3 Ways to Build Strong Prescription Referral Bases

Here are 3 ways to build lasting prescription referral bases.

With a current population of more than 260,000 residents, my sleepy northern California county boasts 7 independent pharmacies and no less than 23 chain or big-box stores.

We know that patients have mostly unrestricted free will to choose the pharmacy that they would like to frequent for their prescriptions and medication advice. What we may forget is that medical and nursing staff, social workers, hospital case managers, and discharge planners can have significant influence over the choice any particular patient makes when fulfilling that free will.

We employ fantastic efforts to refine our pharmacy workflow while developing and implementing cutting-edge services. Our employees are certified with the latest clinical programs, and our pharmacy software and point-of-service systems are second to none. These are the fundamental steps we need to take just to stay in business.

More importantly, however, how do we endear ourselves to medical and nursing staff members in our community so that our pharmacy is the first to come to mind when they’re discharging a patient or writing prescription medication orders for a new diagnosis? Here are 3 ways to build these lasting prescription referral bases.

1. Learn to recognize when a prescription is a hospital discharge order.

In the past, this was obvious, but nowadays, most hospital discharge orders come through some e-prescribing system, so it takes a little more effort to discern the origin of the order.

Hospitals don’t want to readmit patients simply because they couldn’t pick up their prescriptions. From years of experience, we all know that patients are quite often discharged from the hospital with an order for a medication that may be difficult to fill in the community. Alert your technicians and pharmacy staff to this issue and be proactive as soon as a discharge order is identified.

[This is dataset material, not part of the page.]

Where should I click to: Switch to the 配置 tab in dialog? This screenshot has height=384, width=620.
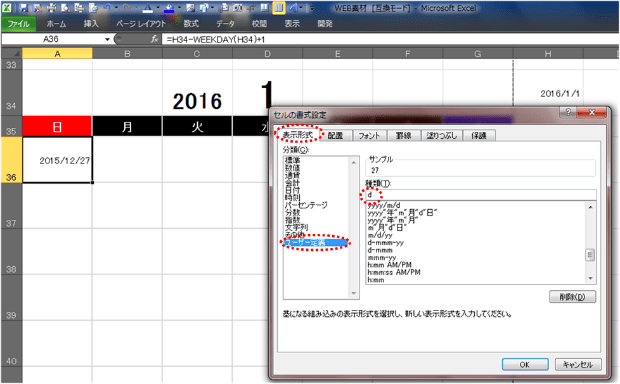click(335, 136)
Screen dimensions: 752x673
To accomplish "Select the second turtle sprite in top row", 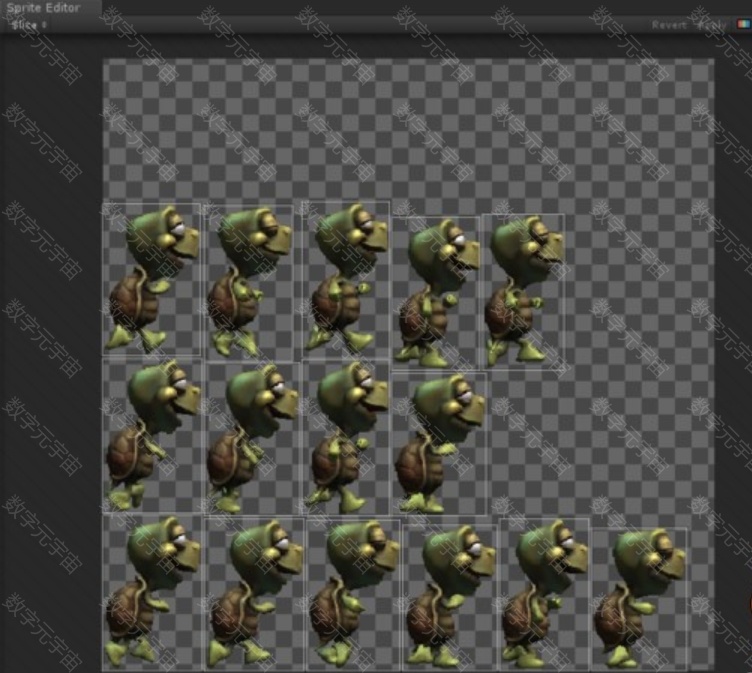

If there is a difficulty, don't just simply call the hospital and state that a prior authorization is necessary. Take the time to find a solution for the patient, then call back to the hospital and ask to speak with a representative from the discharge planning team. These folks understand the importance of decreasing readmissions and will work with you to implement a solution to the situation.

2. Call your local community hospital and ask to speak with the nurse case manager team leader.

Take a moment and explain that you understand the importance of patients receiving their medications upon discharge, and that patients who don’t do so may lead to an acute readmission.

Offer your services as a pharmacy with the understanding that you have diligent technicians and pharmacists. Assure the hospital representative that your staff will work with the patient, prescriber, and hospital discharge team in order to come to an acceptable resolution for each and every difficult-to-fill prescription.

3. Understand that prior authorizations and treatment authorization requests are both difficult and time consuming for medical staff offices.

Take some time to call the local medical groups and single-provider offices that you deal with the most. Ask to speak with the office representative who performs the prior authorizations and then find out how he or she would like to be notified when an authorization is necessary.

Perhaps you can get the representative’s direct line and provide your direct line for follow up when necessary. Become the go-to pharmacy in your county for medications that require special authorization.

Building a strong prescription referral base takes time. In my experience, prescribers and office staff truly appreciate thoughtful and consistent follow through from a pharmacy. When you simply hand the prescription problem back to the medical office or hospital, you’re closing the door on future opportunities.